Vivemos juntas há mais de dois anos. Além de sermos diferentes fisicamente, também somos um casal inter-racial, o que desperta mais olhares. Gostamos de consumir conteúdos diferentes, mas temos os mesmos valores de vida e de futuro. Somos feministas, ela é psicóloga de mulheres e eu, uma antropóloga que pesquisa contextos e situações vividas por mulheres negras. Nossas práticas de sororidade ultrapassam as paredes do nosso lar e chegam até diversas outras mulheres por meio de nossos trabalhos.
O termo sororidade significa união, irmandade. Mas eu acredito que a união começa por nós mesmas, como seres sociais, nos unirmos com nossa alma, nosso espírito, nosso corpo, nossa história. Entendermos o quão potentes e revolucionárias somos, pois é a partir daí que conseguiremos criar um movimento muito maior, atingindo outras mulheres. Quando uma mulher se movimenta, outras se movimentam com ela.”
Conheça Suelen Matos
Suelen é designer de moda, especialista em africanidades e cultura afro-brasileira e mestranda em antropologia. Atua como pesquisadora sobre questões raciais e de gênero na moda, feminismo negro, ascensão social da mulher negra, afroempreendedorismo feminino e empreendedorismo social.

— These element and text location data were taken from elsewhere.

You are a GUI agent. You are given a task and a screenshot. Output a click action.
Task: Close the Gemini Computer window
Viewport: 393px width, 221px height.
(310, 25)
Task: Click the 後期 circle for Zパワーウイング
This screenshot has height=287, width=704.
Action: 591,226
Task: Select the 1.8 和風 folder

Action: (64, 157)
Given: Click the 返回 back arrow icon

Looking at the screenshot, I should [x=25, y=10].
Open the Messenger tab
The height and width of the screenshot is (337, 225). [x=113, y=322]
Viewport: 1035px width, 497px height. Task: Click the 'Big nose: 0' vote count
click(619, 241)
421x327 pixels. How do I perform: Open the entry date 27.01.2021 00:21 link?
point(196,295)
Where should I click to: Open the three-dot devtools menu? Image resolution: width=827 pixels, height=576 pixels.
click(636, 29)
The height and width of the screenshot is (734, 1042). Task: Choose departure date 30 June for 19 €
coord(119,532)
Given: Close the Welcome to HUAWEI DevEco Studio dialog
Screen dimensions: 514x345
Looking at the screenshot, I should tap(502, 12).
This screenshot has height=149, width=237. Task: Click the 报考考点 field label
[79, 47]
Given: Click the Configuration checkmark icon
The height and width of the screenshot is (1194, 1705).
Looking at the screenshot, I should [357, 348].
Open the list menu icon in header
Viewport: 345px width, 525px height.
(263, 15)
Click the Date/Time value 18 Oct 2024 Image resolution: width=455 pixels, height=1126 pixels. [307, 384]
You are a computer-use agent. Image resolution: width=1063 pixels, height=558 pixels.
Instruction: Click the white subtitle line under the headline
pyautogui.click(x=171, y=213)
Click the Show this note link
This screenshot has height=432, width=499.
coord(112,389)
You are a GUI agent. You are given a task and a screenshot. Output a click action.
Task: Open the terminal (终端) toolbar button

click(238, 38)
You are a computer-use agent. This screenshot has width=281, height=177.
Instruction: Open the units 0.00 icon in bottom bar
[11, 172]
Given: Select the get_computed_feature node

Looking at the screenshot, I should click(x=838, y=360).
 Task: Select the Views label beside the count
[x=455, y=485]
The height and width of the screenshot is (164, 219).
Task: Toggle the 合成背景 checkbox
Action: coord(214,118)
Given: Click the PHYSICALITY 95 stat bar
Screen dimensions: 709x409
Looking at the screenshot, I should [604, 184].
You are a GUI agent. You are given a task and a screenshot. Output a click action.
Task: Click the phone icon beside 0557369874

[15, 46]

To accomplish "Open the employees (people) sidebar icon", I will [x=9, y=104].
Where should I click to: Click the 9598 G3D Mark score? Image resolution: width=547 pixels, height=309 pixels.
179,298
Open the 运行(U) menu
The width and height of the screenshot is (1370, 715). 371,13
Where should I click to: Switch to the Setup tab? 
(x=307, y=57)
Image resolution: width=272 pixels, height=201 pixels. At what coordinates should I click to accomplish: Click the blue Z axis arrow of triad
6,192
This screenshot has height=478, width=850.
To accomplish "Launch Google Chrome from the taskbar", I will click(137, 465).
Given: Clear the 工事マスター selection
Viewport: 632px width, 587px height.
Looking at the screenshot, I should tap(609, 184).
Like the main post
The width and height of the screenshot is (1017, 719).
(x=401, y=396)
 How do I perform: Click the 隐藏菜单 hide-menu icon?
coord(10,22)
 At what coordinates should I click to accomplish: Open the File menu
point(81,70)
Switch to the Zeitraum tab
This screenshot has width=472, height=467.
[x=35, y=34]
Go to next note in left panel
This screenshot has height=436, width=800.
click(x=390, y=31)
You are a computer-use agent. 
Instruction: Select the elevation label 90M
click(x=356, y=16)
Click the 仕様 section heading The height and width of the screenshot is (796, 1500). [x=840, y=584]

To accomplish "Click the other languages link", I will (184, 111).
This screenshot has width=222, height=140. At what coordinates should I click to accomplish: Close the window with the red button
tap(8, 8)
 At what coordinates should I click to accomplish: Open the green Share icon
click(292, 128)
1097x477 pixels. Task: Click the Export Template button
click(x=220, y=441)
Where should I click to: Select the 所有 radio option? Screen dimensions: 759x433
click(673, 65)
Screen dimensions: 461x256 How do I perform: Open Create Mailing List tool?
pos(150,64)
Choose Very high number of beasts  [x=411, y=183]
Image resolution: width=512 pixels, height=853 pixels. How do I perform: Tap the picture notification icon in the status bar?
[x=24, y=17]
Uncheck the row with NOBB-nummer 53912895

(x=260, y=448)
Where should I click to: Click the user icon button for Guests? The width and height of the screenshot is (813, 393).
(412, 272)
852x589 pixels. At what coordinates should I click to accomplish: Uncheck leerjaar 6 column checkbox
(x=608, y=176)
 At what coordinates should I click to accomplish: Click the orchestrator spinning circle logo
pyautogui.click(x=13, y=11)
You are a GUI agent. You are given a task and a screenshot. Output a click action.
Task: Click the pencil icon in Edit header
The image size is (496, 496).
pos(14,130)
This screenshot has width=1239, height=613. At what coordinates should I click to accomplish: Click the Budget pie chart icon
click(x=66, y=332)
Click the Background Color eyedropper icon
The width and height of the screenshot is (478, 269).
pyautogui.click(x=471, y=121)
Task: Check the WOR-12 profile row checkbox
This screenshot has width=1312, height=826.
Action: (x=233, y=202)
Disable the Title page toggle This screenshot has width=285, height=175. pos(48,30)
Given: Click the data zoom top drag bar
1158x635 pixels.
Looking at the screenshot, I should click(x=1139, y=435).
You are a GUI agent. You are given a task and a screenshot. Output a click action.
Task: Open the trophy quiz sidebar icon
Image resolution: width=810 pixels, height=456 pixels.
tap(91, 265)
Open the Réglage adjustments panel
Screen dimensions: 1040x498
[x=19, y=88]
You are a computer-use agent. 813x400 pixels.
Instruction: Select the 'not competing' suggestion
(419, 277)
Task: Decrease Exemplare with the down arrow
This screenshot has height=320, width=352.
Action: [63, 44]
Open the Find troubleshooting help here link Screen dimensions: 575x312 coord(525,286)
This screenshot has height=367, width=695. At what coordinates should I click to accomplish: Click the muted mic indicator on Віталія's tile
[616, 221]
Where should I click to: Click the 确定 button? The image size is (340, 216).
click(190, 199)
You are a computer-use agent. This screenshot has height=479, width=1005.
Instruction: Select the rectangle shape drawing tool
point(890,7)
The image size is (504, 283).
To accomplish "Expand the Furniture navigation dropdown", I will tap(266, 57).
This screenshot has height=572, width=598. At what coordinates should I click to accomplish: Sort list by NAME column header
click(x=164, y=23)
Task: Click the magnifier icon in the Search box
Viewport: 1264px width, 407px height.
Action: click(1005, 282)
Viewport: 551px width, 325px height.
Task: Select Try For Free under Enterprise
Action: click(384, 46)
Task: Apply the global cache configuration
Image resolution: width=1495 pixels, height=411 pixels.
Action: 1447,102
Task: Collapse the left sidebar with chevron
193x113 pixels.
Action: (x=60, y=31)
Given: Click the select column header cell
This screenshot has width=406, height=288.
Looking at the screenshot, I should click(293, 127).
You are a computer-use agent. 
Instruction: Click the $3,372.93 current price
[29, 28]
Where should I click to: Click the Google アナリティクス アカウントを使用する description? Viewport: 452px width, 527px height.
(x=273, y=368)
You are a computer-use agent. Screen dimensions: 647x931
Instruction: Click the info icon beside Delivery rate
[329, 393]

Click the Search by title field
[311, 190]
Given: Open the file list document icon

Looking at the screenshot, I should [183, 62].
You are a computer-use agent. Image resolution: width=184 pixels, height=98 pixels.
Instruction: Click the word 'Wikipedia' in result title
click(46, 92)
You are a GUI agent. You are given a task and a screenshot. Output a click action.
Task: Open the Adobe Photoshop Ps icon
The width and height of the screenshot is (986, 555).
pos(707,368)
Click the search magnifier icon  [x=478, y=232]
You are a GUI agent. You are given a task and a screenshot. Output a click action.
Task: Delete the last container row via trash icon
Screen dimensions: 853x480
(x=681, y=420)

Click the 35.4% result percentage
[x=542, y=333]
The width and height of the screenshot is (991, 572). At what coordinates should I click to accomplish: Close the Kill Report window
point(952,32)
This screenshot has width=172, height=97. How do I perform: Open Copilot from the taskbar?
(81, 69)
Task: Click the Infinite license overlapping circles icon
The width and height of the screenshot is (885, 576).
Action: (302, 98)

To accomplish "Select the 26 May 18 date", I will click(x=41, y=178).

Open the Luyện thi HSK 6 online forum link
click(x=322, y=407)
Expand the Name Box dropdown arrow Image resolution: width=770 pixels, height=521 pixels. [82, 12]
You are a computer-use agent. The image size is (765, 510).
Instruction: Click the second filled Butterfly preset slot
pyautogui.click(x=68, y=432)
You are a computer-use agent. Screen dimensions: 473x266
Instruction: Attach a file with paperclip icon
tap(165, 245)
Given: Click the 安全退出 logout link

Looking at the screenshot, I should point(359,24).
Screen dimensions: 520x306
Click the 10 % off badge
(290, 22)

Mulheres que inspiram sororidade para seguir
Nataly Neri (@natalyneri)
Cientista social e youtuber do canal “Afros e Afins”. Em seus posts, fala, especialmente, sobre feminismo negro, empoderamento e relações de poder entre humanos e animais.
Joice Berth (@joiceberth)
Escritora, feminista negra e arquiteta, Joice é autora do livro O que é Empoderamento?, da coleção Feminismos Plurais, e debate sobre questões raciais e de gênero.
Tauani Vieira (@tauani26)
Estudante de psicologia pela Universidade Federal do Paraná (UFPR), a Tauani fala sobre a realidade das mulheres com deficiência. Ela tem Epidermólise Bolhosa (EB), uma doença do tecido conjuntivo, que causa bolhas na pele e membranas mucosas.
Hadassa Gomes (@hadeusa)
Designer de moda também de Curitiba, ela fala sobre as condições de ser mulher negra e gorda em nossa sociedade, passando por temas como afrofuturismo.
*Matéria originalmente publicada na edição 231 da revista TOPVIEW.